**CONSEGNA**
Rispondi alle domande seguenti in base al testo sull'incontro di Taizé a Roma.
1. Quanti giovani hanno partecipato all'incontro a Roma?
2. Chi ha aperto le porte delle proprie case ai ragazzi?
3. Chi ha consegnato ai giovani le "Proposte 2013" al loro arrivo?

**TESTO FORNITO**
* * * *
Semi per qualcosa di grande

Il pellegrinaggio di fiducia sulla terra, animato da Taizé per il 35° incontro internazionale ecumenico, dopo 25 anni è tornato a Roma. Dal 28 dicembre 2012 al 2 gennaio 2013, 42 mila giovani di tutta Europa – e non solo – hanno gioiosamente invaso la Caput Mundi, come un’ondata di preghiera. Rinunciando a qualche comodità per concentrarsi sull’essenziale, insieme essi hanno cercato nella fede la forza per costruire un mondo di pace, di giustizia e di fratellanza.

Da parte loro le famiglie romane, le parrocchie, gli istituti religiosi e persino gli anziani soli hanno letteralmente aperto le porte delle proprie case ai ragazzi. Segni, questi, di una Chiesa che dà fiducia e spazio; prova che si può vivere da fratelli superando paure, egoismi e diffidenze; conferma che la fiducia in Dio quando è autentica porta a trovare la forza interiore che fa divenire più umani e a rifiutare consapevolmente tutto ciò che disumanizza noi stessi e gli altri.

I giovani al momento dell’arrivo a Roma hanno ricevuto da frère Alois, priore di Taizé, le “Proposte 2013″che li hanno ‘messi’ sulla strada: 1. Parlare insieme del nostro cammino nella fede. 2. Cercare dove incontrare Cristo. 3. Cercare come affidarsi a Dio. 4. Aprirci senza paura all’avvenire e agli altri. Obiettivo di tutto il‘cammino’: scoprire le sorgenti di fiducia in Dio.
* * * *
**DATI FORNITI**
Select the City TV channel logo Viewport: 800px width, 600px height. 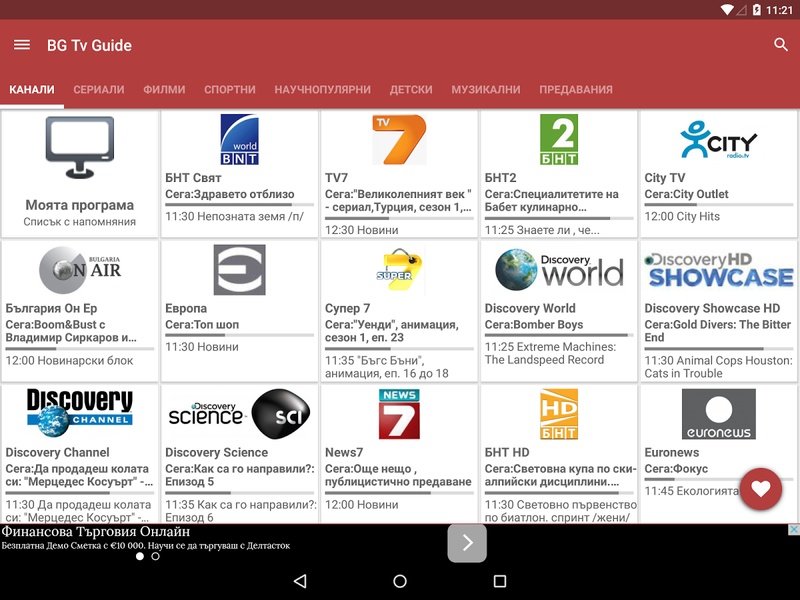pyautogui.click(x=718, y=140)
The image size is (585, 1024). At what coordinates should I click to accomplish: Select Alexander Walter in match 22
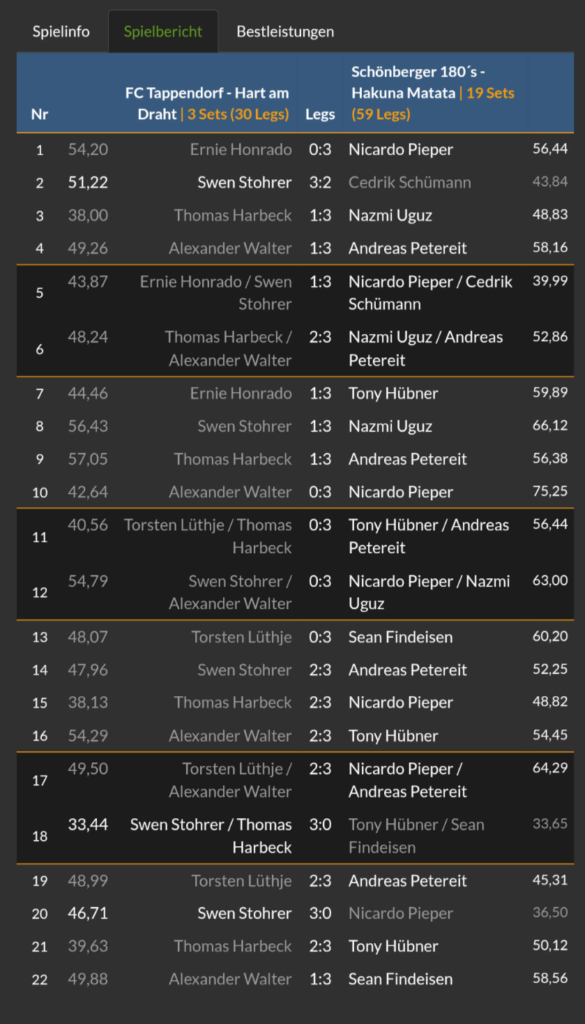[230, 980]
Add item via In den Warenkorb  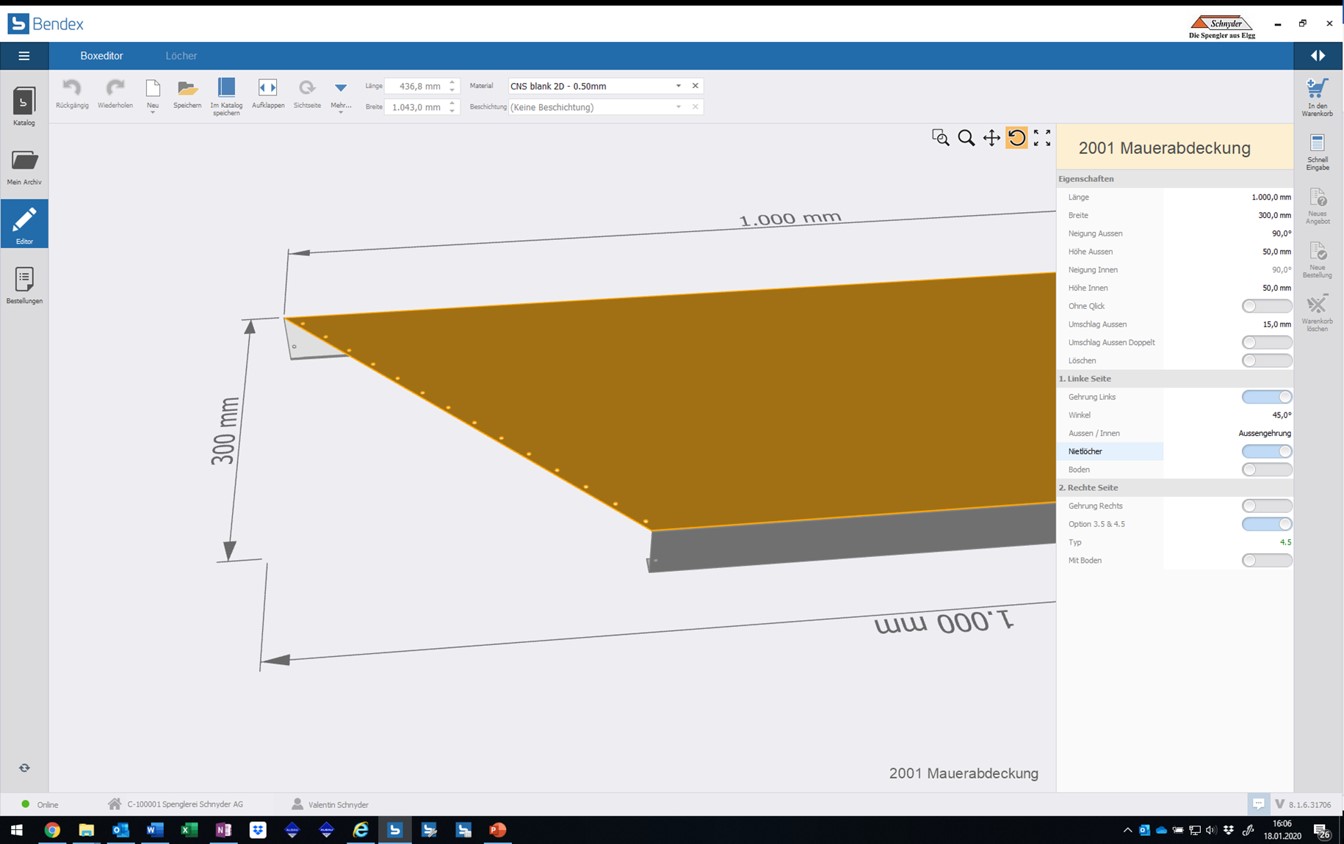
* * * *
**SOLUZIONE**
1. All'incontro hanno partecipato 42 mila giovani.
2. Le famiglie romane, le parrocchie, gli istituti religiosi e persino gli anziani soli hanno aperto le porte delle proprie case ai ragazzi.
3. Le "Proposte 2013" sono state consegnate da frère Alois, priore di Taizé.